**Text provided:**
If eligible voters didn’t vote in 2020, Cards Against Humanity offers them a payout, provided they write apologies for not having voted four years ago, create voting plans and publicly post “Donald Trump is a human toilet.” If the voters lean blue and live in swing states, they can earn more money. 

According to the website, over 1,700 eligible voters have already participated. 

Cards Against Humanity is also selling a $7.99 card game expansion pack with cards themed to the election. It said the proceeds from the expansion pack, which go to the company’s super PAC, will contribute to the voter initiative. 

Cards Against Humanity, a popular card game that features offensive and sexually explicit jokes, has increasingly taken a progressive political stance. In 2017 it started launching anti-Trump campaigns to “save America.”

**Short problem 1:**
Please quote the text on Cards Against Humanity, starting at "If eligible voters" and ending at "earn more money.".
**Short problem 2:**
According to the text on Cards Against Humanity, what is the price of the election-themed expansion pack?
**Short problem 3:**
For each statement, decide whether it agrees with the text on Cards Against Humanity, and support each answer with a quotation from that text: (a) More than 1,700 eligible voters have already taken part. (b) Proceeds from the expansion pack go to a charity. (c) The company began anti-Trump campaigns in 2017.

**Record extracts:**
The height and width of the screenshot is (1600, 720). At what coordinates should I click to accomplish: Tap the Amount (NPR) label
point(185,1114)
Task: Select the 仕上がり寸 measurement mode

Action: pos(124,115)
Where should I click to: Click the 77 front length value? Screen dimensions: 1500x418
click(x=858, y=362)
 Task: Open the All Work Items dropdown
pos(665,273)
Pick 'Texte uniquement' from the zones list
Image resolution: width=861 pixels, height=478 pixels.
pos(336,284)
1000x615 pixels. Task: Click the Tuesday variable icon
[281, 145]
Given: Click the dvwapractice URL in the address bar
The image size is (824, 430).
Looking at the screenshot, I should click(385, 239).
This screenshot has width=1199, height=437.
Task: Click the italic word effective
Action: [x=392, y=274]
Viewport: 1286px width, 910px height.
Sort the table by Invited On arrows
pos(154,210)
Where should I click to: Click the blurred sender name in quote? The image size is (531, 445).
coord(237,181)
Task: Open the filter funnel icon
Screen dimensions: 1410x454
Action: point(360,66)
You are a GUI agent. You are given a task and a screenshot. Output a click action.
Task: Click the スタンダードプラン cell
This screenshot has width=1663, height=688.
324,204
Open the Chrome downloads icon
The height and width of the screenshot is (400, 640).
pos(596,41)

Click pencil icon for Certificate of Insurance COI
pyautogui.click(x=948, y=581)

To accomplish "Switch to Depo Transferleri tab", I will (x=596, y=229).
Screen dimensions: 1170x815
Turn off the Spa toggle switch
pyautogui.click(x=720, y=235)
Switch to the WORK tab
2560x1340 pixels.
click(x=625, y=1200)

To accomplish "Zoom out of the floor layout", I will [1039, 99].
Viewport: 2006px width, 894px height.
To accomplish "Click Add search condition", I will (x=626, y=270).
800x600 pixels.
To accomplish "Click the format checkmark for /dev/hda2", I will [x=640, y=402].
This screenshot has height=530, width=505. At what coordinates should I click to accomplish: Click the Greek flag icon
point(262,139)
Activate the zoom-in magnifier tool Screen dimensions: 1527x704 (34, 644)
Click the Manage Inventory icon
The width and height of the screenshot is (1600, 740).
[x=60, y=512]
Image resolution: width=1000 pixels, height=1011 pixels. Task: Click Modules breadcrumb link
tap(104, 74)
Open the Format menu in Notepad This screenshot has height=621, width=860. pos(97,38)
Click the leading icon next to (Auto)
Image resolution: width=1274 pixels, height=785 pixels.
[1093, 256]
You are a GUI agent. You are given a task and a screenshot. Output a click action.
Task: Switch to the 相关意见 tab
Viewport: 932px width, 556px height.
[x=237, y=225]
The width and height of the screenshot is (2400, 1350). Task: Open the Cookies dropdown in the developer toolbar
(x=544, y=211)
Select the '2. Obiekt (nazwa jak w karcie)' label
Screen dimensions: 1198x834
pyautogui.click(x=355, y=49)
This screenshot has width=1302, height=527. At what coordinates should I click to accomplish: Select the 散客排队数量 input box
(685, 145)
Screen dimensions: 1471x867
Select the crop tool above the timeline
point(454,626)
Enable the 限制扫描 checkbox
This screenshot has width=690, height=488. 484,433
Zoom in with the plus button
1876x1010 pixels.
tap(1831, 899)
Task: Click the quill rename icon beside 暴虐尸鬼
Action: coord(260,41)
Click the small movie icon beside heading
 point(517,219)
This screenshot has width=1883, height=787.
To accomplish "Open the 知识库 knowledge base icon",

**Task result 1:**
If eligible voters didn’t vote in 2020, Cards Against Humanity offers them a payout, provided they write apologies for not having voted four years ago, create voting plans and publicly post “Donald Trump is a human toilet.” If the voters lean blue and live in swing states, they can earn more money.

**Task result 2:**
$7.99

**Task result 3:**
(a) Yes: "over 1,700 eligible voters have already participated."
(b) No: "which go to the company’s super PAC"
(c) Yes: "In 2017 it started launching anti-Trump campaigns"